◆ **Stored records**
□ □ □

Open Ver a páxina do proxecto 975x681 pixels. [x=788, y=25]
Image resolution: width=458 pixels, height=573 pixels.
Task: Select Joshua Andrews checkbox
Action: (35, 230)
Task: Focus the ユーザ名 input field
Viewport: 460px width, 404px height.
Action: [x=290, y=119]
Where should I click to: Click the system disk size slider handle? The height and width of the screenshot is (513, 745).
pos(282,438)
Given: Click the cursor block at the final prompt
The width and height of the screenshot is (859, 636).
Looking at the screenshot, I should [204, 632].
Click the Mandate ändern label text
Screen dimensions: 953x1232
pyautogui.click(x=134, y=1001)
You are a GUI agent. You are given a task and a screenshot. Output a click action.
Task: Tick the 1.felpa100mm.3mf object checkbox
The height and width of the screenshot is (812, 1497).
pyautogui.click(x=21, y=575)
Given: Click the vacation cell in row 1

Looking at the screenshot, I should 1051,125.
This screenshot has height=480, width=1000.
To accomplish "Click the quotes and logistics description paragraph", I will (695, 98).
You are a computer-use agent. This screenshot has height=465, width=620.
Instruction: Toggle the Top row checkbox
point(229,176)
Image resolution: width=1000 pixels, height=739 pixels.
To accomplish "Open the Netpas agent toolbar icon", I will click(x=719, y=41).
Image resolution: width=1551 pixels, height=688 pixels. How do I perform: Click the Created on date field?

□ □ □

Search the entries for the word "accomplish", then copy every line in which it is found.

To accomplish "Click the quotes and logistics description paragraph", I will (695, 98).
To accomplish "Open the Netpas agent toolbar icon", I will click(x=719, y=41).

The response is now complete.